BRIEF =
A line belongs in the answer if it contains "navigation"; copy every such line from the entries below.

Stored data entries:
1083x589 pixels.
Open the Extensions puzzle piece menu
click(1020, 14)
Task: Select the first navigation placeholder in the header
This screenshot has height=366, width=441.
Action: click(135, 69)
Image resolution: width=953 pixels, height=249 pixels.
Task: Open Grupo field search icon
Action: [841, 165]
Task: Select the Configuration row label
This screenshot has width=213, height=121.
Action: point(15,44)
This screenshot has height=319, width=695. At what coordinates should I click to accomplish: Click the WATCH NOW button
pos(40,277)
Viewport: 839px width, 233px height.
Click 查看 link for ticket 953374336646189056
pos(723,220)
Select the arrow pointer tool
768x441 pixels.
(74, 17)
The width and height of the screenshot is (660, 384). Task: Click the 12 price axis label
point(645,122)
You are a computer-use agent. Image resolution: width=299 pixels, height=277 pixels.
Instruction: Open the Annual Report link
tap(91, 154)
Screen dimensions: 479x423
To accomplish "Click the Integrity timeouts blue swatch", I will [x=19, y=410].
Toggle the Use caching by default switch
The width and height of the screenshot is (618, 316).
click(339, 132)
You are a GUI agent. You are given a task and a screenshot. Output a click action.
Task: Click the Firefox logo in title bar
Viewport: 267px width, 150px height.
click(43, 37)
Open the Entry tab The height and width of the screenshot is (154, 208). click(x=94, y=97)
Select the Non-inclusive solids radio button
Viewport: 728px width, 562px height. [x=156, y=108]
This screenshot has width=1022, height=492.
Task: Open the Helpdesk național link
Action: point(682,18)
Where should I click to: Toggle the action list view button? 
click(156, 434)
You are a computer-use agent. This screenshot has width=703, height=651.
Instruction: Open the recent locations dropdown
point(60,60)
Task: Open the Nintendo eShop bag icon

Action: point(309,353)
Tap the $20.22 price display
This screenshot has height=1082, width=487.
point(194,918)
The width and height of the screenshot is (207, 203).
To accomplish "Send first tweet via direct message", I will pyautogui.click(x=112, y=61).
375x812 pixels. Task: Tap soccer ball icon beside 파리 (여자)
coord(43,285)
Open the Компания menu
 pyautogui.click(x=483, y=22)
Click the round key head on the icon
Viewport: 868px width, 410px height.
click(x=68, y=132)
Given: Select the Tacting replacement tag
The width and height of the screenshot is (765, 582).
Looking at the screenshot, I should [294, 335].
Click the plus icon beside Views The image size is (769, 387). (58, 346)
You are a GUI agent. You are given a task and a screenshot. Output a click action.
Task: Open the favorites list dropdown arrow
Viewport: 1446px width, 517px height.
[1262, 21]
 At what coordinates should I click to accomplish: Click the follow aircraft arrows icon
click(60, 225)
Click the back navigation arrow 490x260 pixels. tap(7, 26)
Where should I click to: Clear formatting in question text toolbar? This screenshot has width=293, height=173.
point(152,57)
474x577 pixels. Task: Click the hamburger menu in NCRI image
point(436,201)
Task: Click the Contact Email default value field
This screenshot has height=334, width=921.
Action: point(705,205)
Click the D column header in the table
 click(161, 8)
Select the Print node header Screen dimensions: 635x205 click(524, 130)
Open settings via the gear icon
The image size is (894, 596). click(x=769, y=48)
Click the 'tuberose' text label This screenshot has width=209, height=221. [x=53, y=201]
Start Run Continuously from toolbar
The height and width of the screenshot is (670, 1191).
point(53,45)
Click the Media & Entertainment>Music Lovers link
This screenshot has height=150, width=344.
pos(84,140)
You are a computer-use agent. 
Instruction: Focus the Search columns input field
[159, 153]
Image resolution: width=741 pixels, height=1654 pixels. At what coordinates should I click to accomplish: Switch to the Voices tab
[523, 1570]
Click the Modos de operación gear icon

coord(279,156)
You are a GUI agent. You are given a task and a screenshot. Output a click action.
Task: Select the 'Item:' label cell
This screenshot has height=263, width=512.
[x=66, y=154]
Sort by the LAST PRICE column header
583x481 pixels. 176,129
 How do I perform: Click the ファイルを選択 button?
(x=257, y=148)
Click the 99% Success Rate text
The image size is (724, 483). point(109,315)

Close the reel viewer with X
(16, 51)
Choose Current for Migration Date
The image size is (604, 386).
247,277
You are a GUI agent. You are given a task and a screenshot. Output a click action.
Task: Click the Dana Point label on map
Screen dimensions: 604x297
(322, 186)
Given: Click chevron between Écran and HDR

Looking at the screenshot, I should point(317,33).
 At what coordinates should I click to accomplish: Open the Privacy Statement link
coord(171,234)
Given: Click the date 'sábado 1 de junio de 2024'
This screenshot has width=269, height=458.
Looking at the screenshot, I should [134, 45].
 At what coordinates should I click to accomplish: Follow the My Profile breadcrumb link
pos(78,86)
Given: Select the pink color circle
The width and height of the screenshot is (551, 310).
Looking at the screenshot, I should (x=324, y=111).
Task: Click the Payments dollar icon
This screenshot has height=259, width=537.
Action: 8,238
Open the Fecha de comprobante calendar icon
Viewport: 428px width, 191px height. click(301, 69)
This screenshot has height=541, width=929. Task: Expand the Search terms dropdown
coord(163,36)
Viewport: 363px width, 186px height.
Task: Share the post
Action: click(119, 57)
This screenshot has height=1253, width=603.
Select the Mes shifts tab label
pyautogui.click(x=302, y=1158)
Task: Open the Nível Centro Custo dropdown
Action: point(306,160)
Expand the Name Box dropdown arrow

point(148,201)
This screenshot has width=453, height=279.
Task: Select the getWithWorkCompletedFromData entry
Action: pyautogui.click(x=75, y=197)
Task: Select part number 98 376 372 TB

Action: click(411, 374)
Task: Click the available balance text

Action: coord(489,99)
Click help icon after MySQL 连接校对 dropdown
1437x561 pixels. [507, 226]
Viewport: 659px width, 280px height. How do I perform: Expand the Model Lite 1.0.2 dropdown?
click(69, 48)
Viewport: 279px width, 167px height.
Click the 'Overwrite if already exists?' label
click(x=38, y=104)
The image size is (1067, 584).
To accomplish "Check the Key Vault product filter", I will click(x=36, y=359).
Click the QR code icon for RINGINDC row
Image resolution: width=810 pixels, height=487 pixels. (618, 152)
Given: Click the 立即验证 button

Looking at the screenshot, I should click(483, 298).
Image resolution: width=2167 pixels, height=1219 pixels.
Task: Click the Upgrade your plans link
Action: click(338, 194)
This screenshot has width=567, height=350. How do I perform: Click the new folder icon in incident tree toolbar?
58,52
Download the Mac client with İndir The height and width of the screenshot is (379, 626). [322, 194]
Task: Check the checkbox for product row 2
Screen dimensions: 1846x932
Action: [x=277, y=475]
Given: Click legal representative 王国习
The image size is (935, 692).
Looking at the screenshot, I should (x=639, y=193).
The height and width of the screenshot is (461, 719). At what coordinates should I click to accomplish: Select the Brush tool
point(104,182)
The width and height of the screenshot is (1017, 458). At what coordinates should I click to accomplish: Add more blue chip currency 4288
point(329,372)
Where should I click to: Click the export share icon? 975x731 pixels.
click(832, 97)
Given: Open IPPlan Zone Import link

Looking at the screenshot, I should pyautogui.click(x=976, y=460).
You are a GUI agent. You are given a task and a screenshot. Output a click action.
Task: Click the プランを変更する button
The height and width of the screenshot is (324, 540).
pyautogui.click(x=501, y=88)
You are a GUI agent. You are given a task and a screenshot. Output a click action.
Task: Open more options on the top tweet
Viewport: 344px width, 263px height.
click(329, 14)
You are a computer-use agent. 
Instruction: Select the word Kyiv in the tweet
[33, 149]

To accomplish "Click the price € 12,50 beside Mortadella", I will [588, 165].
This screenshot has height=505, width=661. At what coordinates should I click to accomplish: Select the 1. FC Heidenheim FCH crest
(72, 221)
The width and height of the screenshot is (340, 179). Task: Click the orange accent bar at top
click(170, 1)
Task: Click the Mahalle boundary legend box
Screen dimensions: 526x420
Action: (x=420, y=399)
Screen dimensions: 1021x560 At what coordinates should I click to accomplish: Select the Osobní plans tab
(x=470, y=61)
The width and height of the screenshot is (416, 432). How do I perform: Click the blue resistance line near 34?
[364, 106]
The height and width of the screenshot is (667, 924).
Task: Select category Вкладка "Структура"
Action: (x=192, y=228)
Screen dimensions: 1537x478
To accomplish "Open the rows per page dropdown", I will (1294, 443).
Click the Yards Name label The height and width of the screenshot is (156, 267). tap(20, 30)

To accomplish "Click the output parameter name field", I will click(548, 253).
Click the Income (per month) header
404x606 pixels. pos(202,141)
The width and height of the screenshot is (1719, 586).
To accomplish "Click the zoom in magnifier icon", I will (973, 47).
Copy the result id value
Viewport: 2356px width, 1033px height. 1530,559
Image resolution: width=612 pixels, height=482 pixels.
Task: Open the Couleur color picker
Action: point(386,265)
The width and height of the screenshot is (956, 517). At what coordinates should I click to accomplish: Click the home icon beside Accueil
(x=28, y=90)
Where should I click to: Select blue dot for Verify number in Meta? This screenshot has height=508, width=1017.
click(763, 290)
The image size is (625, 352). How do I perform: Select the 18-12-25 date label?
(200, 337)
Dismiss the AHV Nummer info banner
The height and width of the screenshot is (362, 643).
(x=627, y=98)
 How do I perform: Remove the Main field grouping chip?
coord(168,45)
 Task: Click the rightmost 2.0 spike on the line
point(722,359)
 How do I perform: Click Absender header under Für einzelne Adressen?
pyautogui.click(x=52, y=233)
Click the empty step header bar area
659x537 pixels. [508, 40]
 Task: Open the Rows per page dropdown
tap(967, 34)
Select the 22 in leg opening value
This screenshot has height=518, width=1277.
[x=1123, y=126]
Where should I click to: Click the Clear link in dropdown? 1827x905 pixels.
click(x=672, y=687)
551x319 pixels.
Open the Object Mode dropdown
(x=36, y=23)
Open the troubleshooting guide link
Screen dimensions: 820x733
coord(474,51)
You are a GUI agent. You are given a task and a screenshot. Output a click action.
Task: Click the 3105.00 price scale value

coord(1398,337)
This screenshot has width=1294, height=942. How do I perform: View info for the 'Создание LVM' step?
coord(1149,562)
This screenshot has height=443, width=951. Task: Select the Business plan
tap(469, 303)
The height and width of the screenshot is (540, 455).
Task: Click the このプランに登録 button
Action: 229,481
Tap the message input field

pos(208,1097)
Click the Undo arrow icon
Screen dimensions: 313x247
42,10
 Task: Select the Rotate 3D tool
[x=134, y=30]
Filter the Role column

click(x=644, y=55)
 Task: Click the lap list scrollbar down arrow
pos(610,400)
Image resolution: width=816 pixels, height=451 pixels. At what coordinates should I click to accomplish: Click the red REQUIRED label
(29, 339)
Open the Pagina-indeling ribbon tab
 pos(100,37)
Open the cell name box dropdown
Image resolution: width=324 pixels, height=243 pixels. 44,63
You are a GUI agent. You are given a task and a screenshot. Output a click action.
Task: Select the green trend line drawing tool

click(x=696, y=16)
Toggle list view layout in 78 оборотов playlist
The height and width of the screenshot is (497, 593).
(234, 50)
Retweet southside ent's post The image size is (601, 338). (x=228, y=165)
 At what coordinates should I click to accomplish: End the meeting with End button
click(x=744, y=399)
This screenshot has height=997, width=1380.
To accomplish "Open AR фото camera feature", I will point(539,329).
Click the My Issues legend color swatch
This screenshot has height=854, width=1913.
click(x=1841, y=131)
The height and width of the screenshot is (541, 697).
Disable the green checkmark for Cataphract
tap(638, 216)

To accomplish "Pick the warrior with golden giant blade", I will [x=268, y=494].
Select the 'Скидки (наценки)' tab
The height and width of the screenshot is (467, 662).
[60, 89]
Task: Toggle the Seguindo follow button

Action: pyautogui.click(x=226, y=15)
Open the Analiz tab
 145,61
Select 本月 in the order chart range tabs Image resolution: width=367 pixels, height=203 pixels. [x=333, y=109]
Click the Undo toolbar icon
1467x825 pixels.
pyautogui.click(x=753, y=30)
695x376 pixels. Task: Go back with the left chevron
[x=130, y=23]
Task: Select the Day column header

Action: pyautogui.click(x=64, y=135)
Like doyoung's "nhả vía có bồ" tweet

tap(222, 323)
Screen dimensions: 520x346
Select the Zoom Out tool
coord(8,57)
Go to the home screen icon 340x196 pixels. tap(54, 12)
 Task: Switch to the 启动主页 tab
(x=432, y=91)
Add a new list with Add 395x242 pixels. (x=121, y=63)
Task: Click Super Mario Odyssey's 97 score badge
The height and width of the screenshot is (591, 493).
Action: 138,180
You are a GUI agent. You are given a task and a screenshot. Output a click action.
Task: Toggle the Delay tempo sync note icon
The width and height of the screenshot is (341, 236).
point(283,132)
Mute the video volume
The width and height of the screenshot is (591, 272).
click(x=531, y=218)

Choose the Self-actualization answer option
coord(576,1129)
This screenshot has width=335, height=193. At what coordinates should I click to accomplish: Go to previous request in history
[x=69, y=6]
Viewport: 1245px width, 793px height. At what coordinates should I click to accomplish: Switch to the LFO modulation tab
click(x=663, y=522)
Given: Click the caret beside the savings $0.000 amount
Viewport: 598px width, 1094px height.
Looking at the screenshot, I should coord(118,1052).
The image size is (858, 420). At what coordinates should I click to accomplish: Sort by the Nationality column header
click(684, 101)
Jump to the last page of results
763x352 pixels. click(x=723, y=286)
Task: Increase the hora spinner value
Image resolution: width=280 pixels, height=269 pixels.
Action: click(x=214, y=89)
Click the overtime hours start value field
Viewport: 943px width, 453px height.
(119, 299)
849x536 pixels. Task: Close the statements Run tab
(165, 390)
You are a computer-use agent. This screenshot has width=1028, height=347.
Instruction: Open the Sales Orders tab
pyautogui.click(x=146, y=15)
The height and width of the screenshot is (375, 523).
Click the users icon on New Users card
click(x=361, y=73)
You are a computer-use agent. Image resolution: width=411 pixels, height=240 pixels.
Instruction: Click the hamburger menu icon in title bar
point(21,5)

RESPONSE FOR THIS EXERCISE =
Task: Select the first navigation placeholder in the header
Click the back navigation arrow 490x260 pixels. tap(7, 26)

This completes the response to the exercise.